Work request: Treat the line with "The image size is (1280, 562)." as the starting point. Write it out and every line after it through the end of the listing below, exactly.

Dataset excerpts:
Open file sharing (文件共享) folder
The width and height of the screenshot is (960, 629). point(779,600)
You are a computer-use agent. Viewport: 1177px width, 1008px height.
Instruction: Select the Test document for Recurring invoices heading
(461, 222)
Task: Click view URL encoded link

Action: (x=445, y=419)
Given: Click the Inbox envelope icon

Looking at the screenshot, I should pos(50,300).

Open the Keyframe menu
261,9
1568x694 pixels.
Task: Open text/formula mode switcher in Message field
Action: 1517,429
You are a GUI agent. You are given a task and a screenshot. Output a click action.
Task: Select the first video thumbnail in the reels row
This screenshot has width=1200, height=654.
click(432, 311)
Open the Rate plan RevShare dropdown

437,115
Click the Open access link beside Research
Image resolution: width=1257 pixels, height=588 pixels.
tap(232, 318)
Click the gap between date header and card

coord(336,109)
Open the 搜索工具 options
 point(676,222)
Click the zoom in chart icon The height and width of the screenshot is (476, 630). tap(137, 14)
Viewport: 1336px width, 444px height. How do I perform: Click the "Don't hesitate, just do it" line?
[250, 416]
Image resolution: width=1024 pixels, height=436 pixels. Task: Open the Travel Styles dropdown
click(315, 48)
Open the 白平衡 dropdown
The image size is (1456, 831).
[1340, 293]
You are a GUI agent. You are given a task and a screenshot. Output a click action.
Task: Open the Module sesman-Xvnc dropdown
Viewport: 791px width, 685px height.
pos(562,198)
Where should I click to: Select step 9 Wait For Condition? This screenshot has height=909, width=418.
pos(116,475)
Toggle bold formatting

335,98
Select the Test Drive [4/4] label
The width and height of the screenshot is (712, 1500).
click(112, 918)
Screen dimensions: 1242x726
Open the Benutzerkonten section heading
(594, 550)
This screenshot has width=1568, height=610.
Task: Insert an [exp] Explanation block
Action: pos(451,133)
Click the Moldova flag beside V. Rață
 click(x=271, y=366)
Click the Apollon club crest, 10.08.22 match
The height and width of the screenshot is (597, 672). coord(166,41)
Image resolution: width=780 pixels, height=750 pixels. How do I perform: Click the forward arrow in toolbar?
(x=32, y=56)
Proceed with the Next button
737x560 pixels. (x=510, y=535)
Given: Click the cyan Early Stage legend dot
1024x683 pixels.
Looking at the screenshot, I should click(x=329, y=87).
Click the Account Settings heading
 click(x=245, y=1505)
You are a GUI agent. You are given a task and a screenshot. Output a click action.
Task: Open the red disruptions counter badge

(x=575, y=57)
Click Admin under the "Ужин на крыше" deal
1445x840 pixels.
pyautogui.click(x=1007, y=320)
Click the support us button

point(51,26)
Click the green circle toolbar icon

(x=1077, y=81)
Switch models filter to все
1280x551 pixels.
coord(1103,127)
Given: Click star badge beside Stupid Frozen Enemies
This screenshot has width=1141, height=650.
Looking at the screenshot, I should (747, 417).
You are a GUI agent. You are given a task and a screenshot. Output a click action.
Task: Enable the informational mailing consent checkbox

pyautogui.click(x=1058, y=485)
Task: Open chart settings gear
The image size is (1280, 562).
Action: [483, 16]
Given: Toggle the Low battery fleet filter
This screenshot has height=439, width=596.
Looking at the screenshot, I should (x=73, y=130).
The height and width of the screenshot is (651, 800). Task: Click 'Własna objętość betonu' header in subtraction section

Solved problem:
The image size is (1280, 562).
Action: [483, 16]
Given: Toggle the Low battery fleet filter
This screenshot has height=439, width=596.
Looking at the screenshot, I should (x=73, y=130).
The height and width of the screenshot is (651, 800). Task: Click 'Własna objętość betonu' header in subtraction section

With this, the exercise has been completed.